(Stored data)
______

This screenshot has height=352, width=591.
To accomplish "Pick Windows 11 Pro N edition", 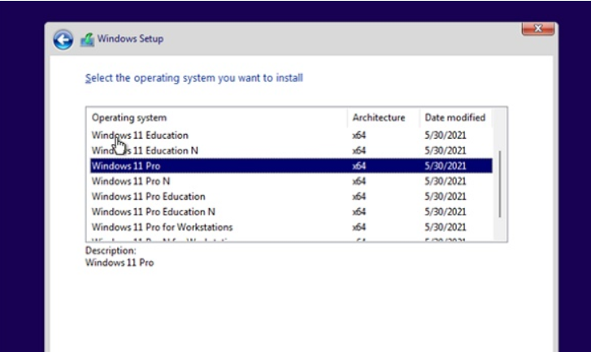I will pos(130,181).
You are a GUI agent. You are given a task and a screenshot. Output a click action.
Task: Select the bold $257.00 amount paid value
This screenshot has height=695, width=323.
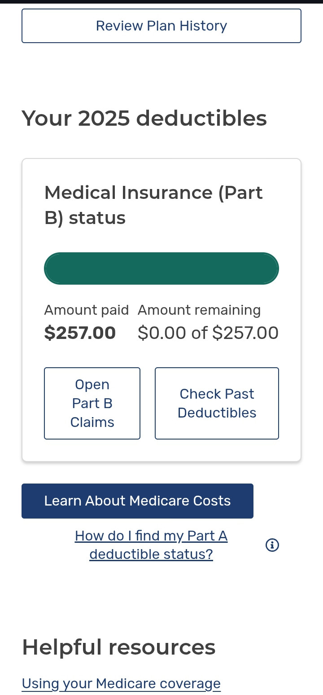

______

# What you are asked to do
Reproduce only the lines between the line with "You are a GUI" and the final line of the records, both included, so that the copy matches them exactly and contains no pictures.

# Reply to the task
You are a GUI agent. You are given a task and a screenshot. Output a click action.
Task: Select the bold $257.00 amount paid value
This screenshot has height=695, width=323.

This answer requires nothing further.